PROBLEM STATEMENT ->
From the line that includes "Task: Click the circle" to the last line of the records that follow, copy every line exactly and nothing more, omitting pictures.

┌────────

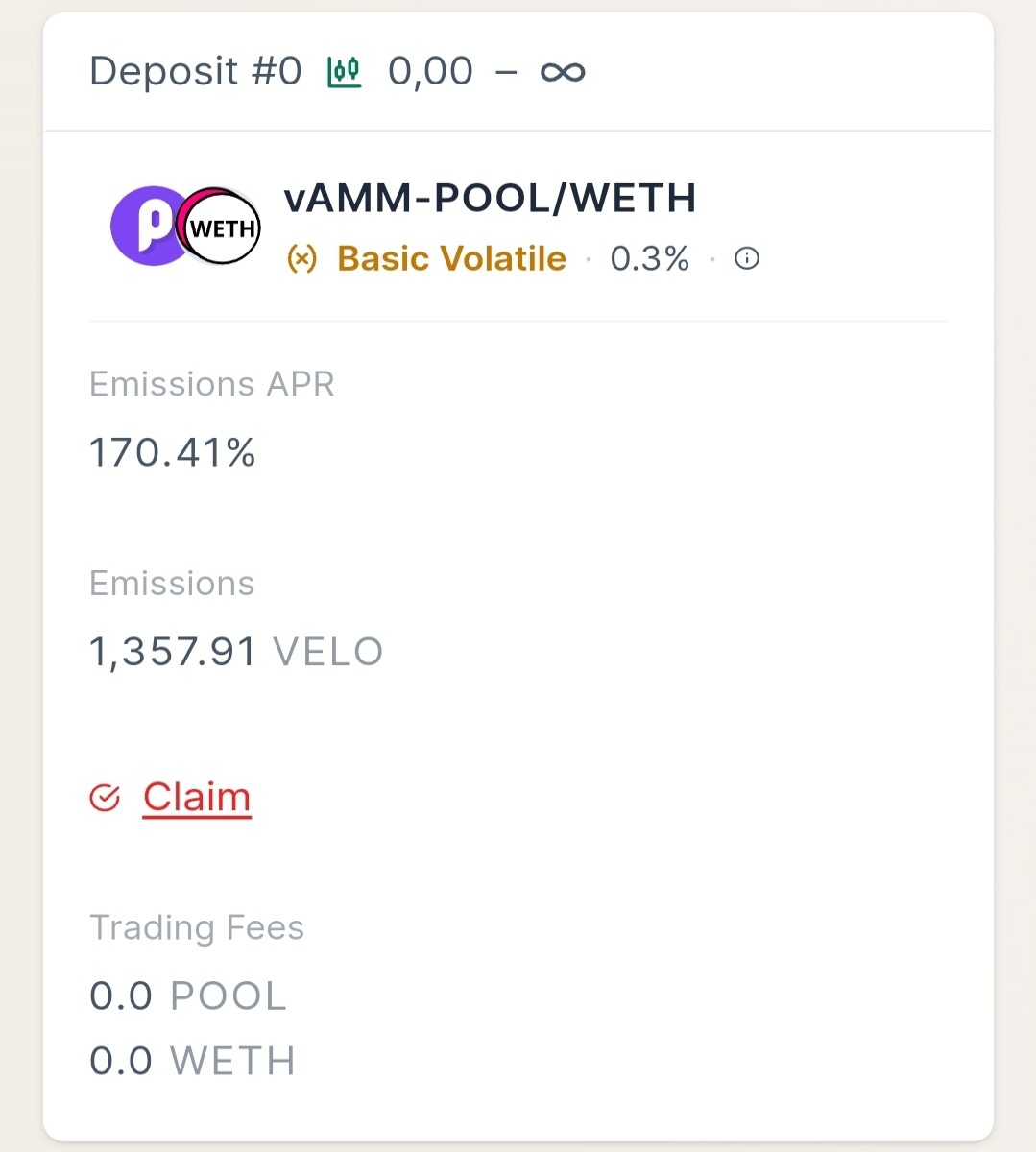
Task: Click the Basic Volatile pool type icon
Action: tap(302, 259)
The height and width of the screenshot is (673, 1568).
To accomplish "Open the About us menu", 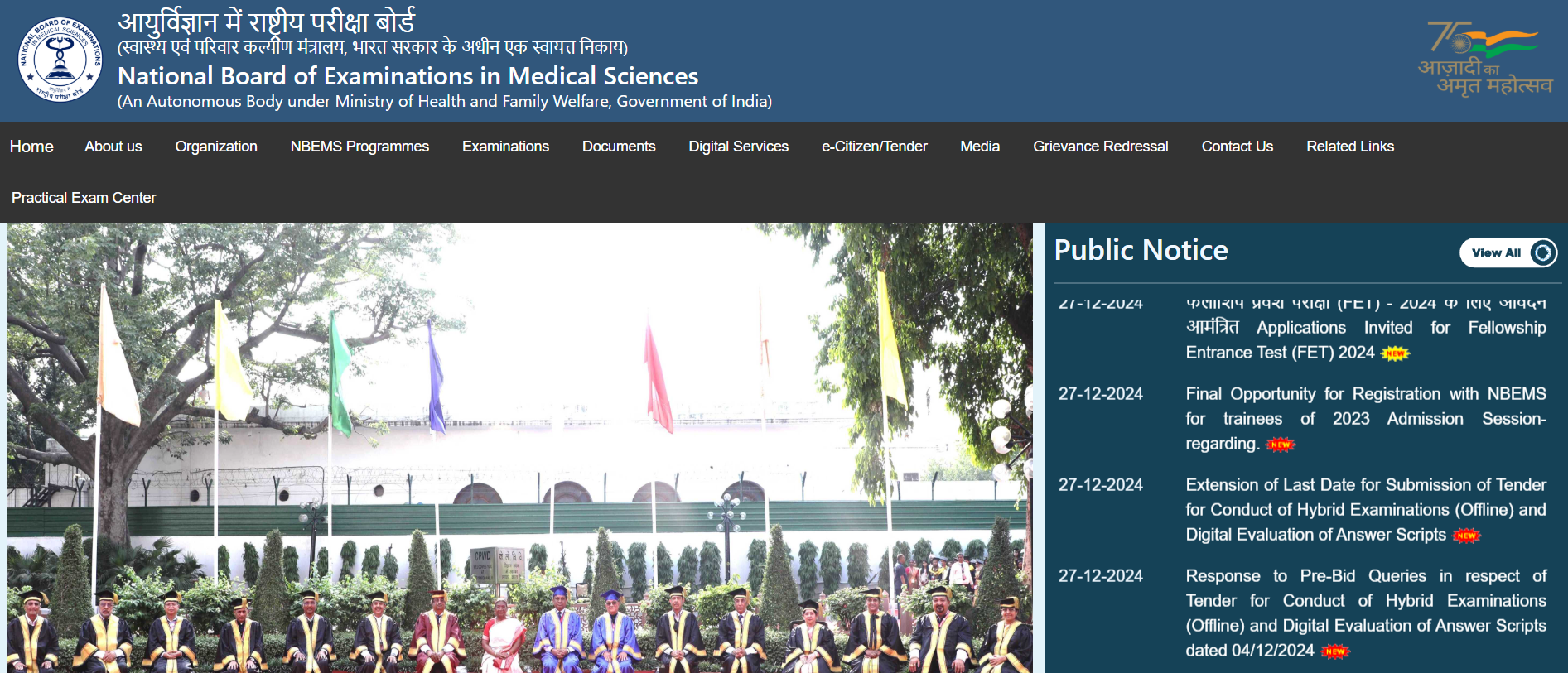I will pyautogui.click(x=113, y=147).
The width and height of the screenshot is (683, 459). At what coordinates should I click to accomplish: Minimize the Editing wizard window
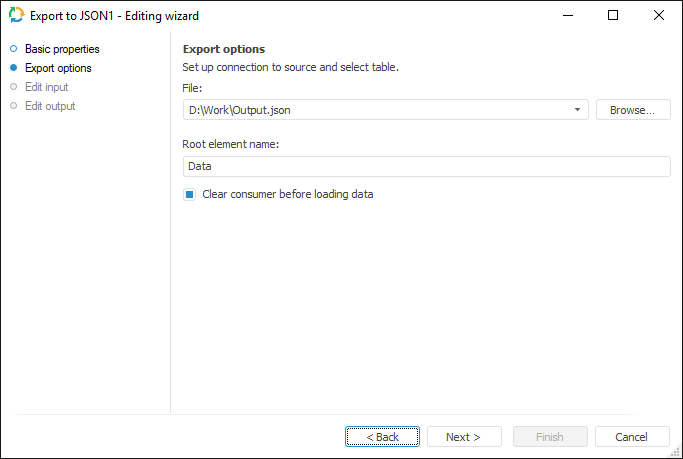pyautogui.click(x=567, y=16)
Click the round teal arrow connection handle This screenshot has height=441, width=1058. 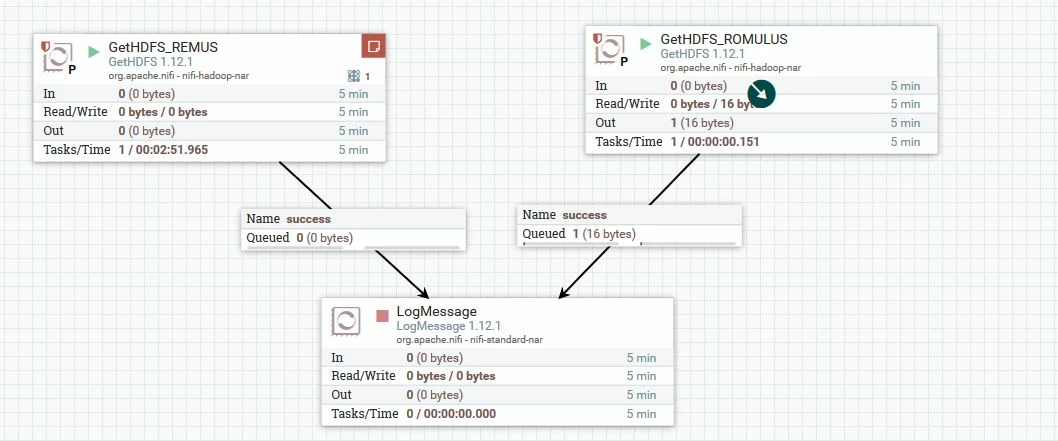coord(761,94)
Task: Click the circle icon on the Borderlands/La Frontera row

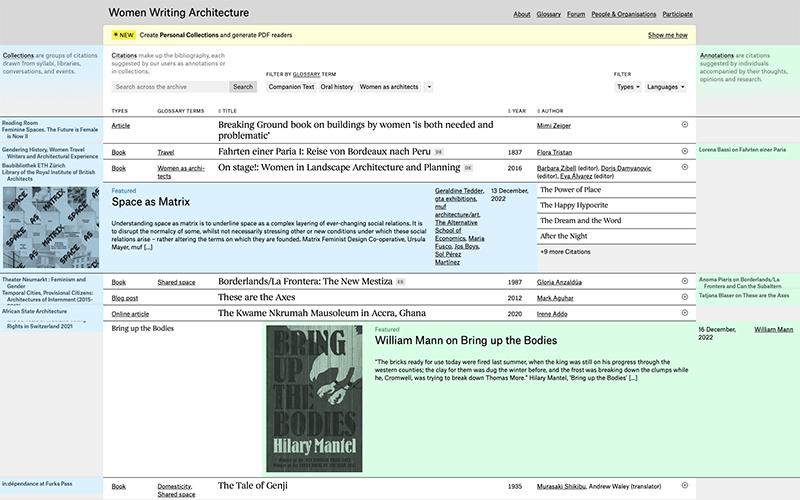Action: (685, 282)
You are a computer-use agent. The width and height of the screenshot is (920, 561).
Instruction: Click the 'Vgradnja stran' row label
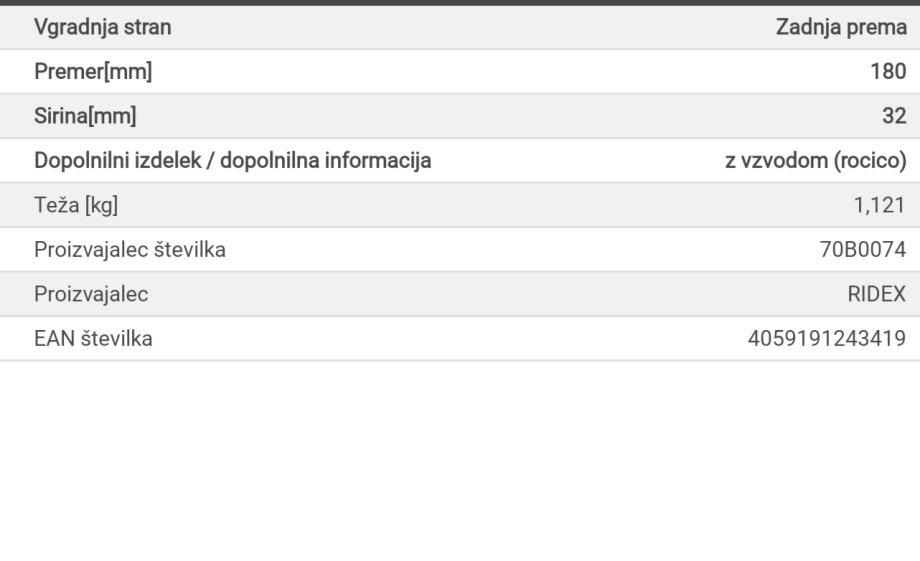[102, 28]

└────────

WRITTEN RESPONSE ->
Task: Click the circle icon on the Borderlands/La Frontera row

Action: (685, 282)
You are a computer-use agent. The width and height of the screenshot is (920, 561).
Instruction: Click the 'Vgradnja stran' row label
[102, 28]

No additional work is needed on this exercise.